The tours first start with a safety chat which lasts a few minutes then you will be shown the materials as they would have been brought to the surface from the mine and how they would have looked at specific stages during processing.
The tour then starts. As the mine is built on a hillside and the entrance is at the top all the tour is down hill, but don´t think its easy as some of the stair cases leading down are quite tricky to navigate, so take care!
The tour leads you down through the processing shed and the guide will stop every so often and explain about the machinery at this stop. Some of the machinery is missing as when the mine closed the machines where removed due to their high scrap metal value, but there a quite a few machines remaining, enough to make the tour interesting anyway.
One thing you will notice about the processing shed is the abundance of wood beams, supports and machinery.
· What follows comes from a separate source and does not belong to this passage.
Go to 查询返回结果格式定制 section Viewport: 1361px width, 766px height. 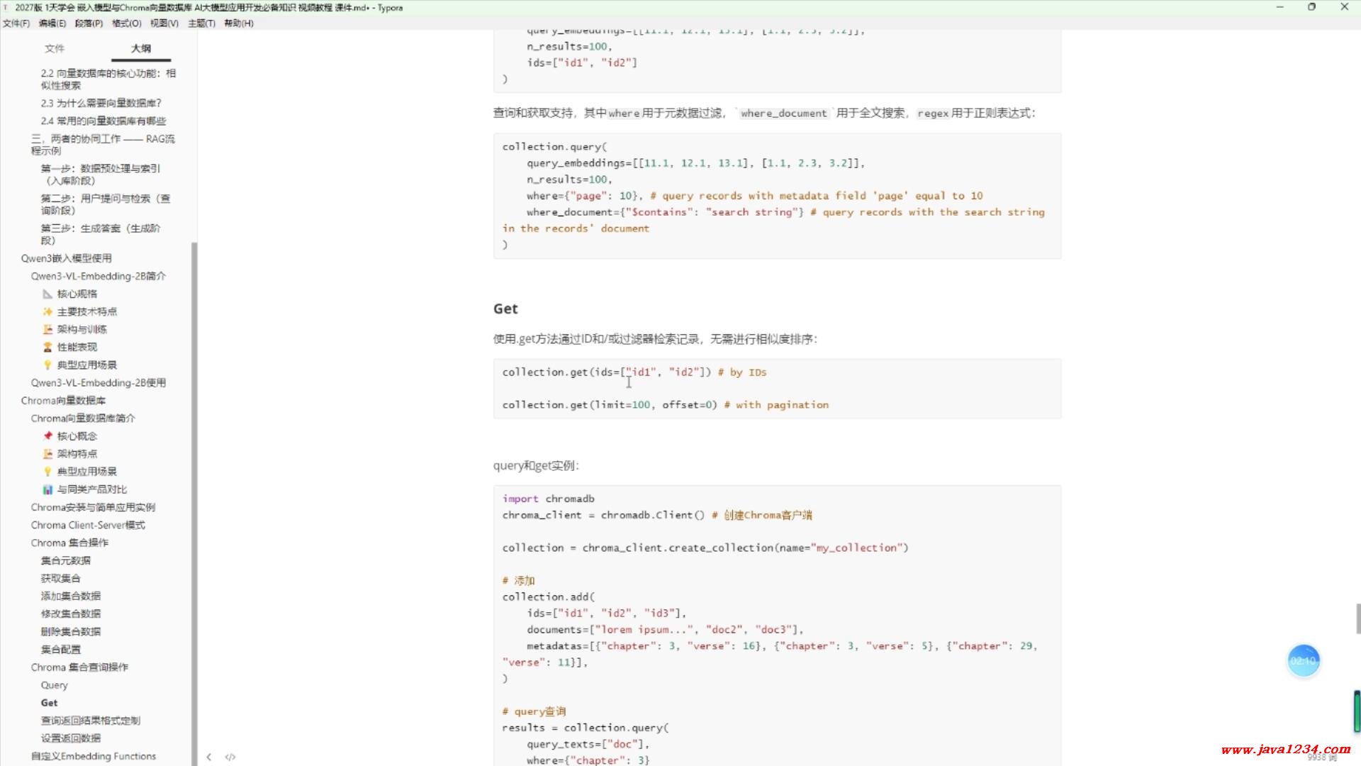[x=90, y=721]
If you go anywhere where ore is processing you will find an abundance of wood, as due to the materials produced and the fluids used, this makes steel rust very quickly, hence all the wood.
The tours of the processing part of the site take about 30 minutes and then you are lead back outside where the second part of the tour begins.
The mine tour.
The mine used for the tour is one of the older mines on the site and some bits of the inside have been made wider for us tourist to get inside, so its not really a proper mine. The guide will inform you of certain stories or bits of information along the way, until the mine tour ends.
The only bad part of the tour now becomes apparent. What goes down must now come back up and its quite a steep slope back to the top of the site. If you´re elderly, unfit or ill then I´d recommend taking your time.
The guides at Geevor where excellent, making sure everybody was together before explaining the processes of the mine and at all times making sure everybody was safe.
The restaurant was good value for money and we enjoyed one of the many clotted cream teas here which cost us just £5.20. One of the cheapest we found. They also do other meals at the restaurant which where all reasonably priced.
To sum up Geevor Tin Mine, I was shocked at first when I found out the price, but thought what the hell, its not everyday you can go somewhere like this. However I was pleasantly surprised at how much there was to see and do and how much I enjoyed the mine and processing tour and I would go again next time I´m in Cornwall.
Additional: Sept 2007
We have just come back from another holiday in Cornwall and on a less than sunny day we went to Geevor again, initially just for something to eat but ended up doing the tour again.
I am still super impressed with this place and despite lots of building work going on the tour was again superb. There are a few more exhibits than I remember from last time and once the building work has finished I am sure this will be even better.
The building work is because they have received a grant from the National Lottery Heritage fund and they are expanding the museum with the money received.
For those thinking this attraction is expensive then you do not have to do the underground tour and the entry price is then £4.50 per adult (dont know the child price as I dont have kids), however the mine tour is well worth it.
The mine are also looking opening the deep mine workings to the public and have a petition going, if your passing stop and get your name down as I am sure if they opened the deep workings this would be a superb place to visit.
Additional: March 2008
The mine has received £3.8 million from the Heritage Lottery fund and is undergoing a major transformation. There is lots of building work going on at the site and there will be new exhibitions opening once this work is completed. There was new areas open when we went in March and if your going to visit now I would take a good pair of shoes as it took me and the wife over 3 hours to walk round and we didnt look at everything. Well worth a visit now.